老和尚哈哈一笑,正要言明,小和尚抬了茶盘进来,在三人面前放下茶水后,到老和尚旁边站定。
“当讲时,施主自然会讲,我老和尚又何必多问呢。”老和尚捻须微笑。
“大师禅机果然精深,其实我俩人到此就是有事想请教。”展佑说道。
“施主请讲,老僧知无不言。”
“大师是有道高僧,应该不会为外面所传,谈不妥价这等俗事而扰清修吧?一定是有其他原因吧?”
“施主真是有心人,一眼就洞穿了,不错,出家人视金钱为粪土,钱财多寡老僧不在乎,不过此五公庙自北宋建庙以来,虽经千年历史变迁,也都没有毁掉,文化大革命期间更是仗大伙出力保全,只是由庙而改装为普通住房,如今真拆了,那老僧实在是愧对历代主持。”老和尚感慨的说。
☆、十、最牛和尚(下)
“不过现在政府既然要大力发展老城区,那些开发商又无德无良,只怕难以保全啊。”展佑不禁说出心中想法。

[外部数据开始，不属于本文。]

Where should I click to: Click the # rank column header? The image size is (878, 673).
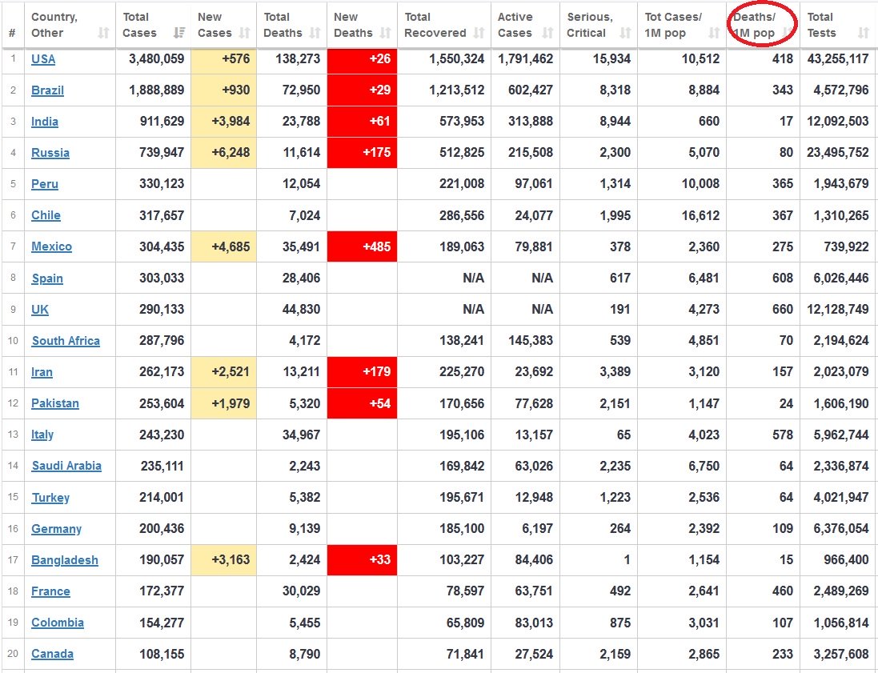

“施主说得是,不过总得尽力吧。所谓‘谋事在人,成事在天。’如果真拦不住,那也……唉,那也是在劫难逃了。”老和尚说到此愁容满面,满不是刚才神采奕奕,侃侃而谈的神情。不过这神色也就是一闪而过,随即又微笑道:“想必刚才智林以为两位又是房开商派过来的人,故此冷落了两位,最近一月来,那些上门来的有来吓唬的,有来软求的,更有大耍无赖的,也难怪智林生气。”说完慈爱的转过头看了看小和尚。
陈如凝不禁动容,为了守住此处,一老一少只身对抗有钱有势的开发商,不禁心下难过:“大师,有什么需要帮忙的,你只管说,如果要和开发商打官司,我可以为你联系律师事务所的朋友。”
“多谢施主好意,老僧先行谢过了,到时候还要倚仗施主大力。”老和尚连声道谢,端起了桌上的茶招乎二人:“来来,两位喝趁热喝茶。这水可是山泉,是智林从山上背下来的,泡出来的茶最好不过了。”
两人道谢后端起茶正要喝,智林忽然道:“不能喝,这茶冷了,我给两位换一杯。”也不等两人答应,伸手接过茶杯急急下楼而去。
用脚丫子现在两人也能想得到,那杯茶里边一定给智林动了手脚,心中暗叫好险!差点就稀里糊涂的喝下去了。
不一会智林又重端了两杯茶递到二人手中,陈如凝接过茶笑问:“智林,刚才那杯茶不会是吐了口水吧?”
“没,嘿嘿,刚才不知道施主是好人,我在茶里加了两大勺盐,我自个尝了点,咸得发苦的。”智林笑着朝三人吐了吐舌头。
四人都大笑起来,老和尚摇头道:“这孩子都让我平时惯坏了,不过品行倒正直善良。”
展佑几次想把话题往玄术上带,以试探他是否是玄门中人,都被法尘和尚巧妙的带过,四人又不着边际的聊了一会,展佑和陈如凝才起身告辞,老和尚和智林送两人走到门口,老和尚忽然问道:“两位施主现在要去哪呢?”
“我们现在去百花湖看看。”展佑说完伸出手和法尘大师握手,法尘大师也伸手相握,智林脸上忽有些诧异之色。
“展施主,我有一言相赠。”
“大师请讲。”
“两位此行必然走空,若要办事,不妨回去,改日再去如何?”法尘大师高深莫策的笑着。
展佑拱手道:“多谢大师指教,我两人主要就是去玩玩,不碍事。”
看着两人走远后,智林问法尘大师:“师傅,刚才怎么展施主手上燃起火来,你还和他握手不怕烧着吗?”
“好孩子,修为又有进步了,看来展施主是儒家弟子,他刚才是试探师傅来啦。”
“噢。”智林略有所悟,又问道:“师傅怎么装着没看到火呢。”
“智林,你要知道所谓害人之心不可有,防为之心不可无,还不知道他是何等人,不可露了我们的底细。”法尘不忘教给智林一些做人的道理。
“可我看他们不像坏人。”智林对两人还比较有好感。
“唉,所谓人心隔肚皮,须知‘路遥知马力,日久见人心’呐。”
“那师傅怎么知道他们去百花湖要走空呢?”智林好奇的又问。
“你这傻孩子,让你平时多看新闻少看些动画片就是不听,昨晚新闻报道要对百花湖禁游,这几天风头上肯定会大力整治,他俩不管是去办事也好玩也好,做得成才怪。”